We’re pleased to present the 10th edition of THE HEART OF THE MOUNTAINS, Blue Ridge Country’s ongoing bimonthly digital issue. This edition features Heroic Peoples of the Mountains. These stories, chosen from the BRC archive that now goes back 33 years, recall some of the most memorable and most-sought-out pieces in the magazine’s history:
• The Melungeons: Finding an Identity (Parts I-IV: In Search of; Identity Found; Reunion; View Forward.) For many decades, a set of people who lived primarily in northeastern Tennessee and far southwest Virginia were marked by a tendency to deny their darker-skinned identity and instead call themselves Irish. When one man read our first story, it changed his life and set him on a path to learn his family’s actual heritage. From there, consciousness about the Melungeons grew exponentially, to the point of gatherings, books and family realizations. Our last piece takes a years-later look at these changes and learnings.
• The Cherokee Trail of Tears. The years 1838-39 marked the forced removal of some 16,000 members of the Cherokee Nation in North Carolina. As they were put in wagons and taken to Oklahoma, about 4,000 died. The “American Holocost,” as the Removal has been called, was opposed by some whites of the day, including Davy Crockett, Henry Clay and Daniel Webster, but was championed by President Andrew Jackson.
• Kentucky Blue People: The Fugates of Troublesome Creek. Even the placenames spell the trouble one extended family faced, beginning in the early 1800s. Along Troublesome Creek near Hazard, Kentucky, the Fugates and their kin tended to hide away, lest people see and judge their indigo blue skin. The fact that the cause turned out to be relatively simple—abnormally high blood levels of methomoglobin—did not slow the prejudice they faced.
• The Mennonites of Virginia’s Shenandoah Valley.

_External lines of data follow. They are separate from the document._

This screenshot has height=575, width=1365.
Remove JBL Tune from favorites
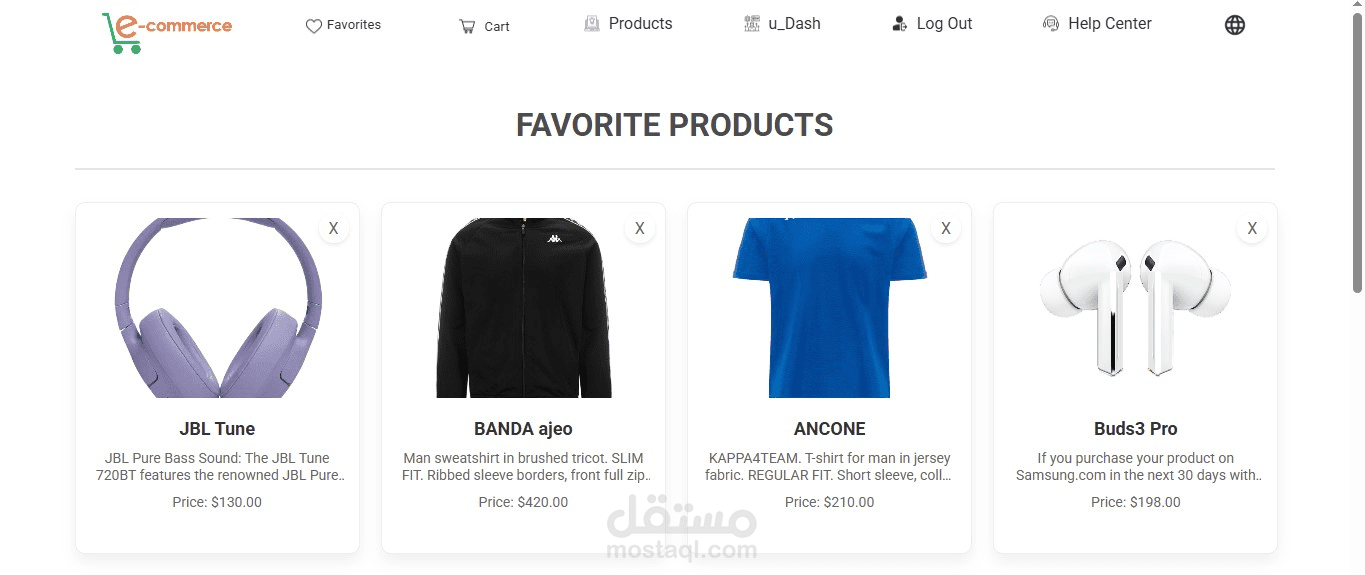tap(333, 229)
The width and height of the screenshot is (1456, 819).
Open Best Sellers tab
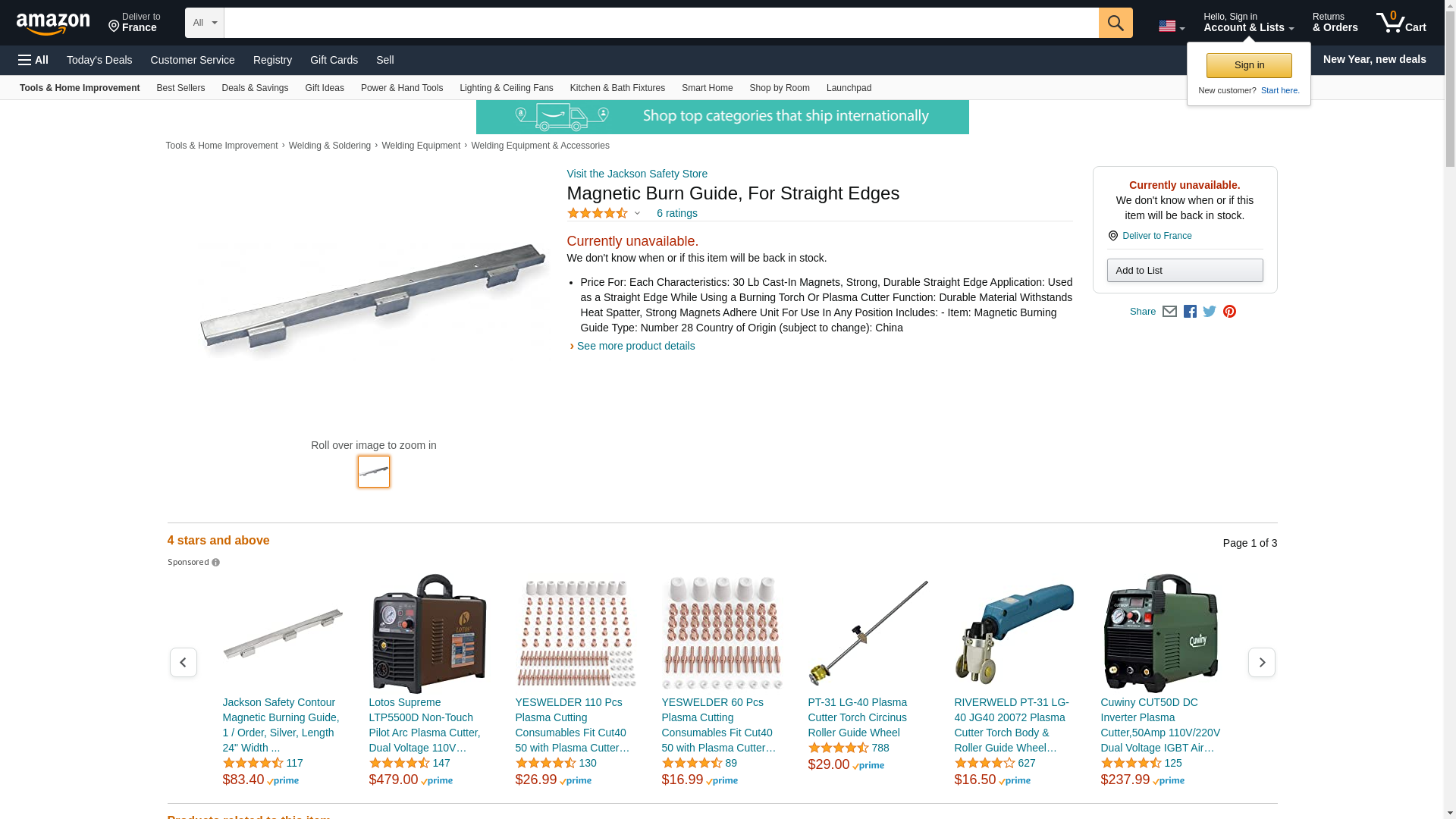pyautogui.click(x=180, y=88)
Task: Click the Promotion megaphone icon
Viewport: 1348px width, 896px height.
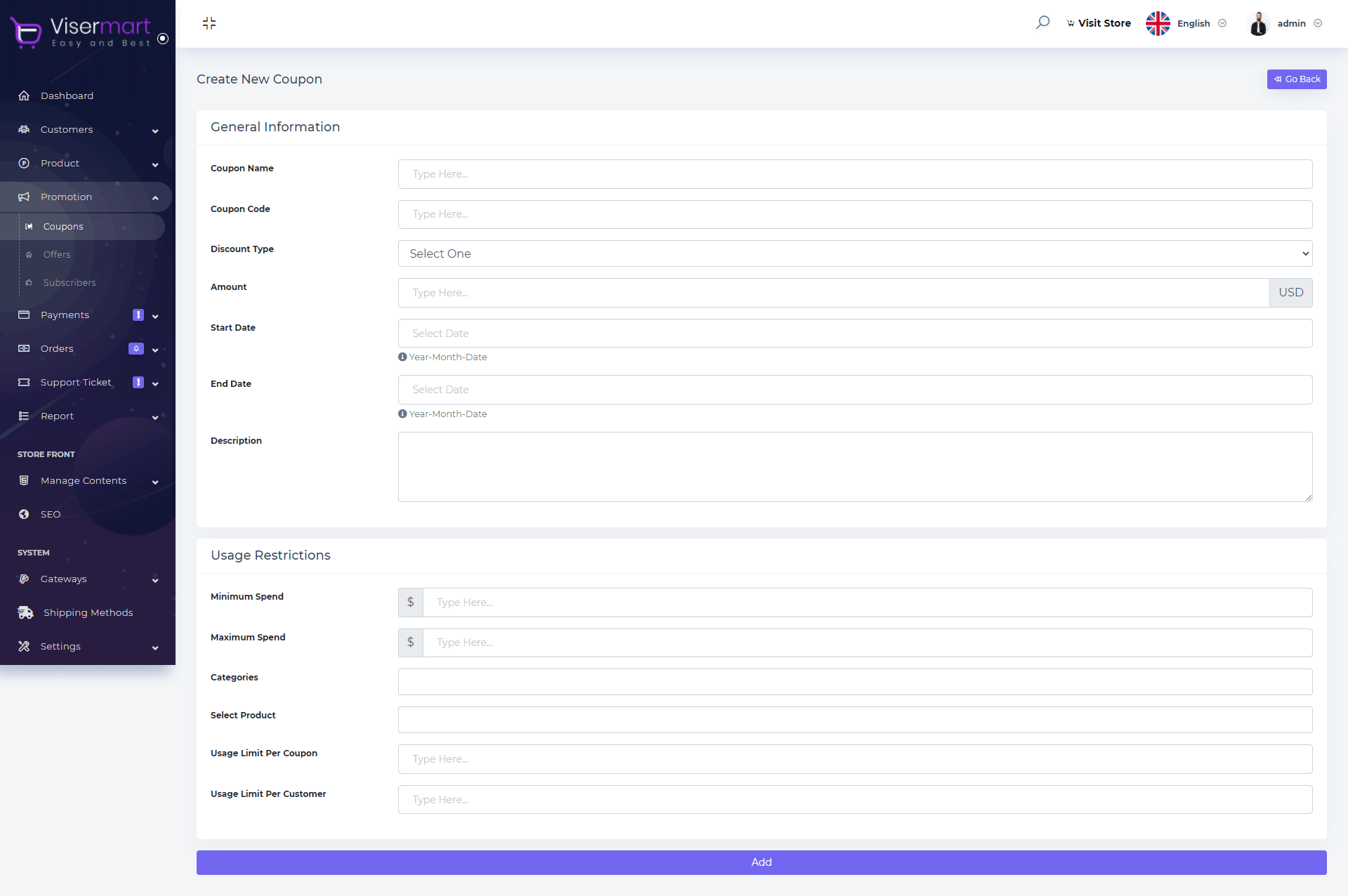Action: click(x=25, y=197)
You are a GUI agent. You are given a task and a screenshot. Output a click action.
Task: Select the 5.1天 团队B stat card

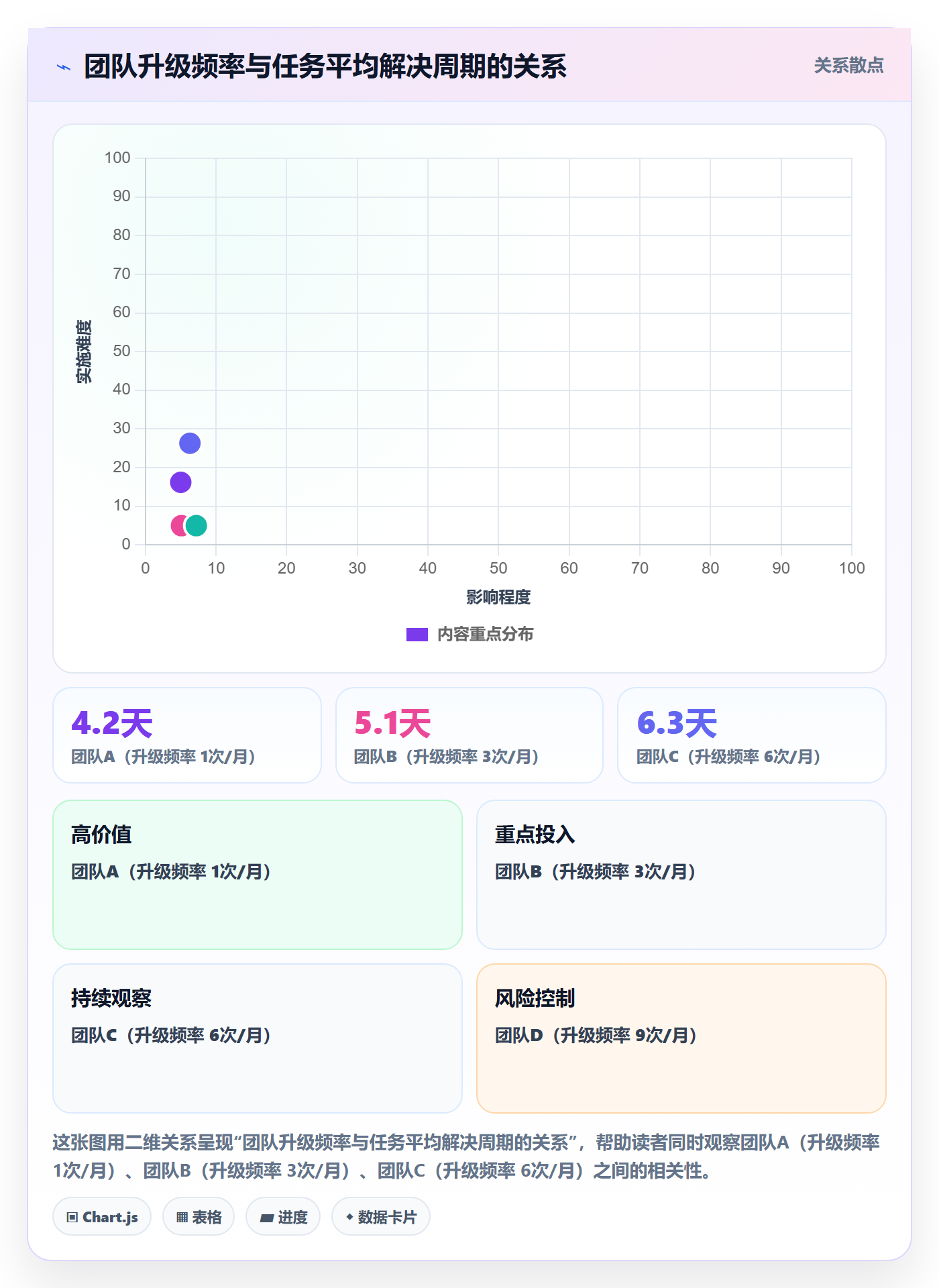tap(470, 735)
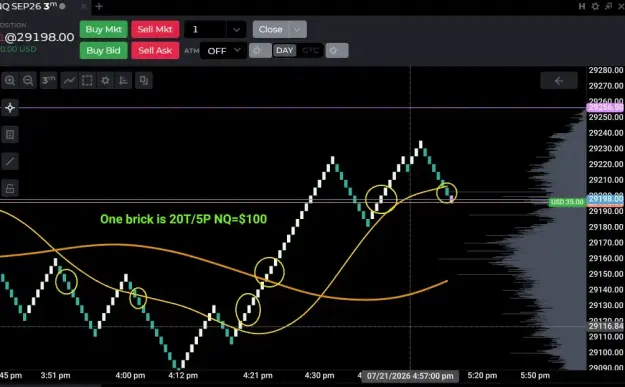Add a new tab with plus

tap(99, 6)
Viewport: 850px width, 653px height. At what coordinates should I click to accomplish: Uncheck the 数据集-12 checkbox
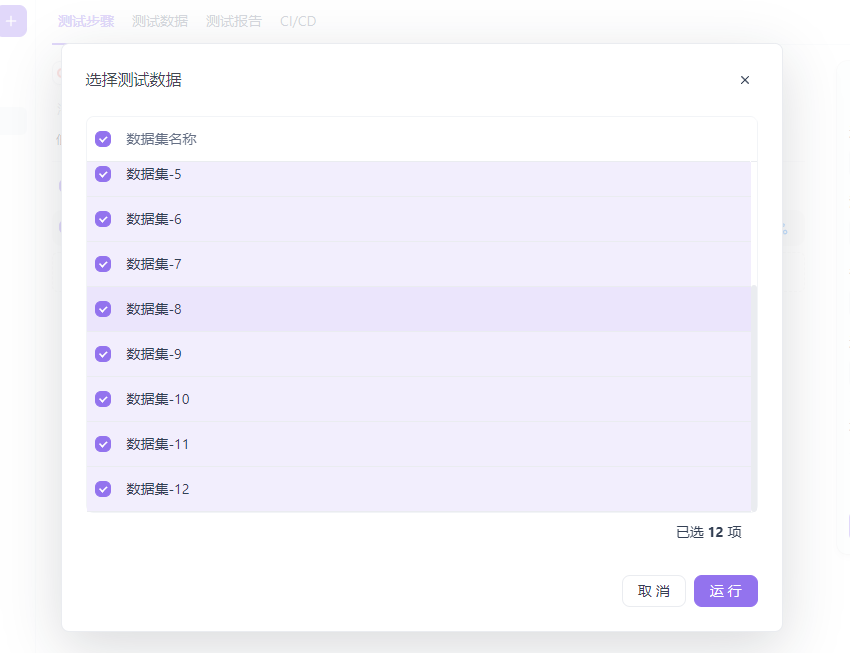[x=103, y=489]
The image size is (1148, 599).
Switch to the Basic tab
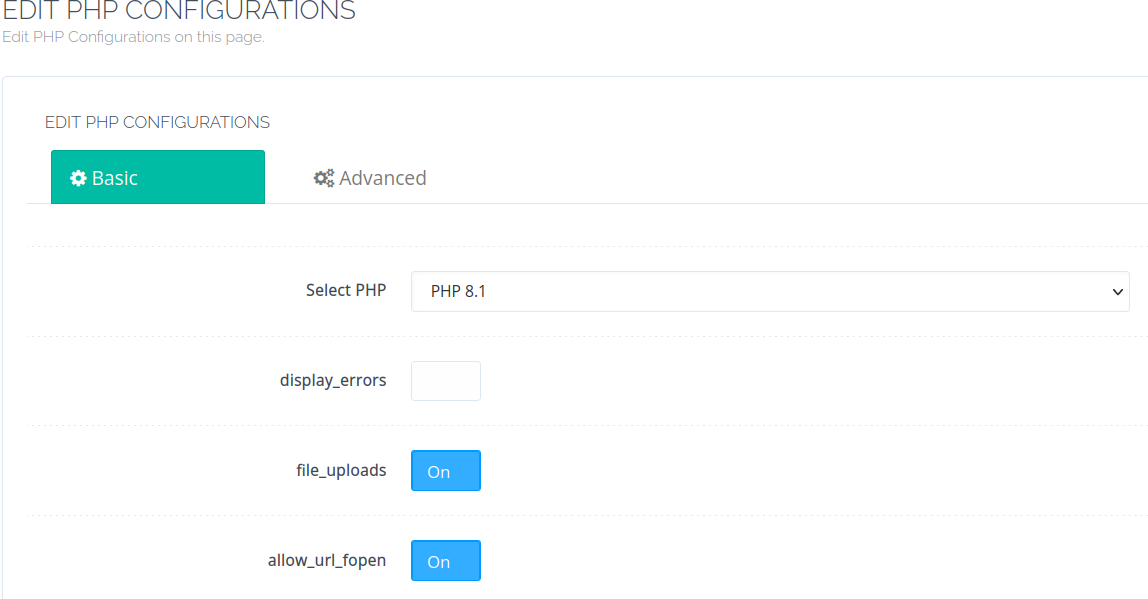click(157, 177)
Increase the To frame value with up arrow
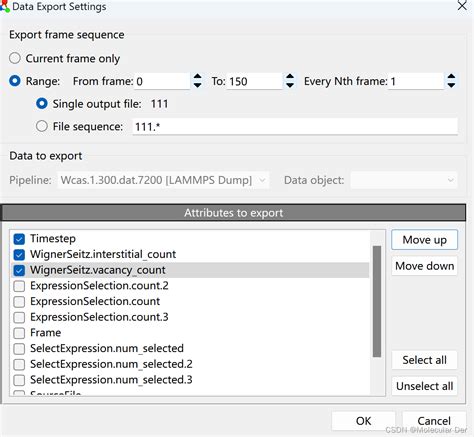 click(290, 77)
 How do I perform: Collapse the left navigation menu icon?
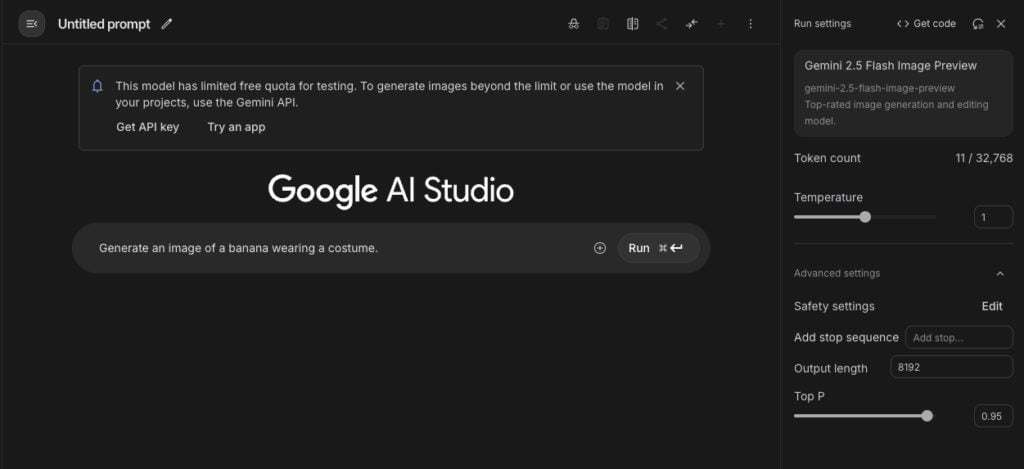pos(31,24)
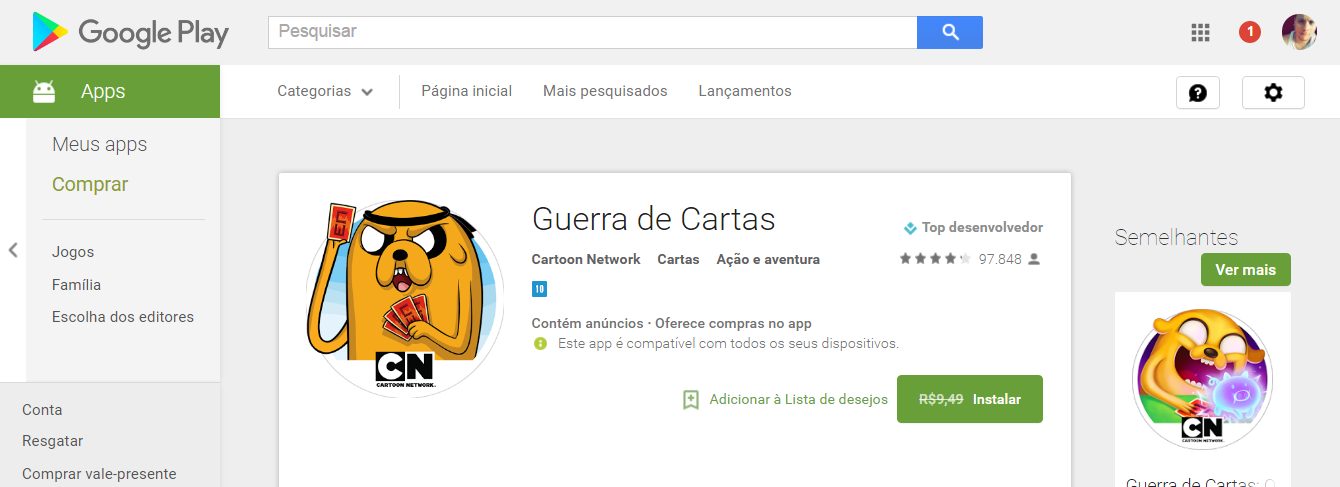
Task: Click the blue search magnifier button
Action: pyautogui.click(x=950, y=32)
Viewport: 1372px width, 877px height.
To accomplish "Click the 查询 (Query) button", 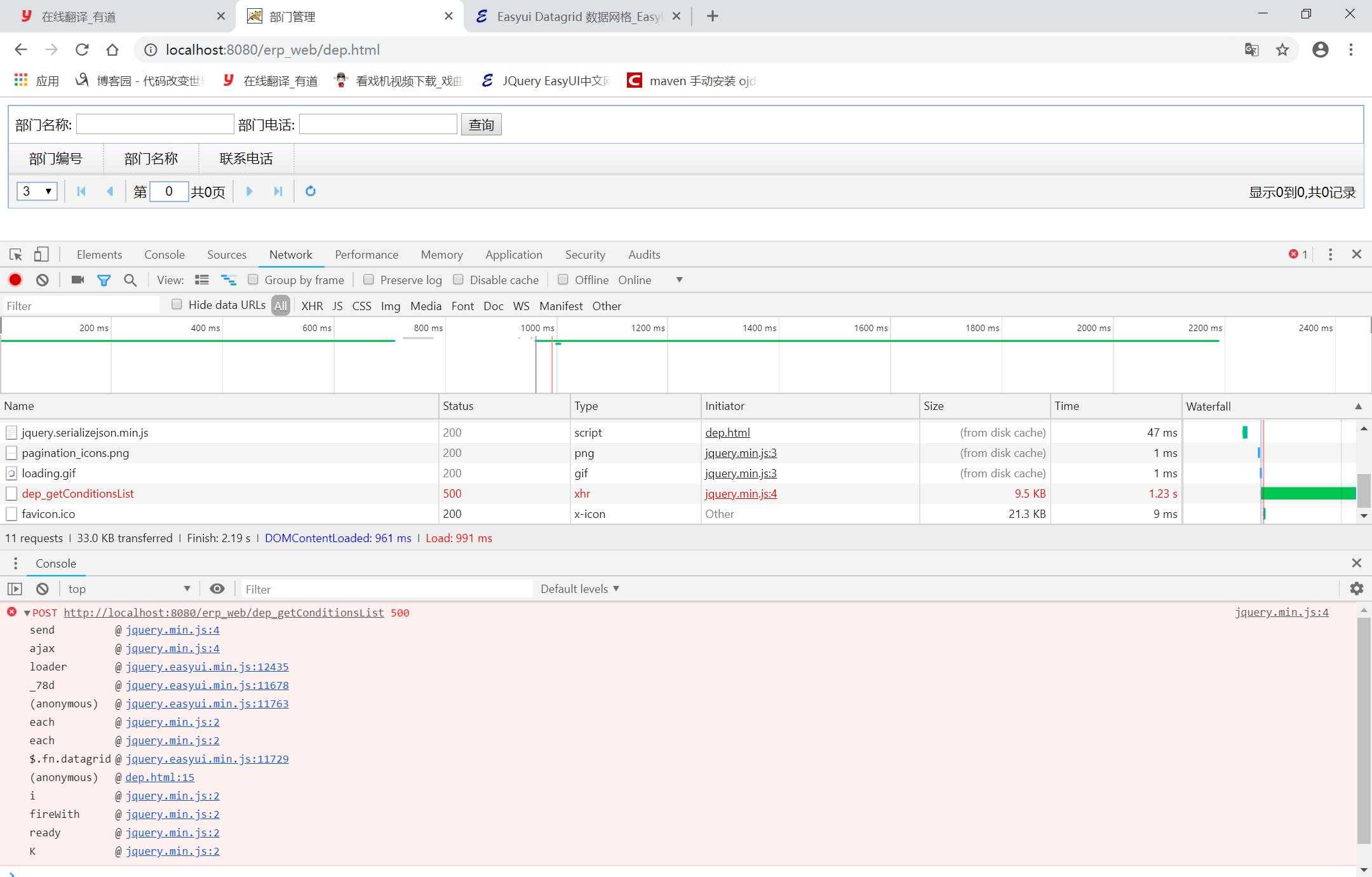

Beyond the bonnets and buggies that define a people to outsiders, the Mennonites of the Shenandoah Valley are both a varied group, and one that adheres to the principles of simplicity, frugality and common sense, none of which has prevented them from being part of modern times in many contexts.
This is the 10th in our ongoing HEART OF THE MOUNTAINS series. If you have not already, we invite you to enjoy the rest of the series and more in our digital archives found here.
Please note, we’ve digitized these pieces just as they appeared in their original print form. Please remember that as a result, all quotes and references to “present day” things such as artifacts and other items are contemporaneous to the time of publication rather than the current time.